His counterparts – such as Dave Gover, CEO of the Engineered Wood Products Association of Australasia (EWPAA) – are similarly hopeful. “Certainly, the sentiment from our members has become significantly more positive in the past month,” says Gover.
Pandemic aside, Gover says 2020 is shaping up to be a transformative year for EWPAA members. The growing popularity of mass-timber construction (that is, construction for which timber plays a structural role) is providing opportunities for Australian building-product suppliers to step up.
“Projects like King Street in Brisbane and International House at Barangaroo [in Sydney] are proving the viability of mass-timber construction in Australia,” says Gover. “In the global context, mass-timber construction has been slowly building for the past 20 years but here it’s still a relatively new opportunity.”

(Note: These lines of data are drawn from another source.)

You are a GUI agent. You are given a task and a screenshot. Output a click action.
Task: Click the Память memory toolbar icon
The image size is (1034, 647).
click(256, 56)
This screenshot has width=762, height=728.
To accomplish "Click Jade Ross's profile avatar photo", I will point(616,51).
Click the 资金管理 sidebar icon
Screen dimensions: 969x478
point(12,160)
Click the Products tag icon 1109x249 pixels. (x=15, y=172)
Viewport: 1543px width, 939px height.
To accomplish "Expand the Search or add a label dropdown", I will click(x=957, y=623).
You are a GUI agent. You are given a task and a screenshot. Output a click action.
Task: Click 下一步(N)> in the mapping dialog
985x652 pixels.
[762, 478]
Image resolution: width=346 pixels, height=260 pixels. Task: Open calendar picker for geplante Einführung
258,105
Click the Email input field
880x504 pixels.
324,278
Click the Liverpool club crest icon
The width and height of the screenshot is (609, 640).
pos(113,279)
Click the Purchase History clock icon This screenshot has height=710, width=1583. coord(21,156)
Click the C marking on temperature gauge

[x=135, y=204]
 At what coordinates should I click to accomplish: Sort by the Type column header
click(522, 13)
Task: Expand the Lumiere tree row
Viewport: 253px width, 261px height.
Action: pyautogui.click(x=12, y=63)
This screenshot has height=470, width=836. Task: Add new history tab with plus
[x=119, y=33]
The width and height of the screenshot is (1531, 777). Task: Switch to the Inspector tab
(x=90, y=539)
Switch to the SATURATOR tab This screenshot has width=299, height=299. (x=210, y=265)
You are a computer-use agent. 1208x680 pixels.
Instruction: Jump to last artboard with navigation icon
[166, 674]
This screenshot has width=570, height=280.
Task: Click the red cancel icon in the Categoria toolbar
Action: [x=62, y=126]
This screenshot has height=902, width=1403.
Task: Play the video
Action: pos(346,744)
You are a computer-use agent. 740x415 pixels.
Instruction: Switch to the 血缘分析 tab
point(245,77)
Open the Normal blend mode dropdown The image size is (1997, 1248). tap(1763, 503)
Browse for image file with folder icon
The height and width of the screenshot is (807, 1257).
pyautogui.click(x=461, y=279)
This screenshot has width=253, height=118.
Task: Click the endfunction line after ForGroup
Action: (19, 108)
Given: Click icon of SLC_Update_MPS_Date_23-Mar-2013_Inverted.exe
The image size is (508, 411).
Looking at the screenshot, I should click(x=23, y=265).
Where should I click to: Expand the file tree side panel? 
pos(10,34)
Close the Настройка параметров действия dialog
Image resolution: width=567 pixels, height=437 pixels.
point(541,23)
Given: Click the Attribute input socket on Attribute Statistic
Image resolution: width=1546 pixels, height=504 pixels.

The ASI’s Cain cites the increased use of light-gauge steel, plus advances in bespoke pre-fabrication using 3D laser scanning, as evidence that the domestic steel sector is continuing to innovate. And he says steel manufacturers that are working to reduce their carbon footprints stand to gain the most.
“Sustainability is becoming increasingly important and that’s being driven by our customers,” says Cain. “Big picture, there’s interest in using hydrogen as a reductant rather than coking coal and in replacing blast furnaces with alternative technology. That technology is still years away, but it’s an indication of the direction we are moving in.”
Innovation is key
Rodger Hills, executive officer of the Building Products Industry Council (BPIC), says Australian building-product manufacturers have historically innovated out of necessity.
“Competition with overseas suppliers is fierce and as a result there are lots of local groups doing exciting things, from major manufacturers like Brickworks through to small, family-run manufacturers,” he says.
But Hills says the domestic industry has been hamstrung over the years by successive governments who have failed to enforce the World Trade Organisation’s Technical Barriers to Trade (TBT) rules.
“Those rules are im电竞下载iosed specifically to allow signatory nations with free-trade agreements to maintain a competitive manufacturing base and to ensure product conformity,” he explains.
“Unfortunately, there’s been a non-existent enforcement regime at the federal level and it’s allowed non-conforming building products into Australia, which has eroded the local market.”
When COVID-19 hit, BPIC recognised that a major shock to the industry was unavoidable. “So, we wrote directly to the relevant ministers, explaining the TBT issue again and urging them to fix it. We’ve received what could politely be called very evasive replies. There seems to be no political will on the part of the current government to solve the issue.”
Gover, from the EWPAA, says TBT enforcement is a hot-button topic for his associates. “Our members recognise that we need to operate in a competitive world; they just want the rules of competition to be the same for all the suppliers in the market,” he says.
Hills says domestic building-product manufacturers will need to continue innovating to remain commercially viable as the country rebounds from COVID-19. “Because local suppliers can’t match the imports on price, one of the few ways they can compete right now is to come up with new, innovative products,” he says.
Innovation and continuing federal and state government support are shaping up as the biggest factors in the future success for Australia’s home-grown building-product suppliers.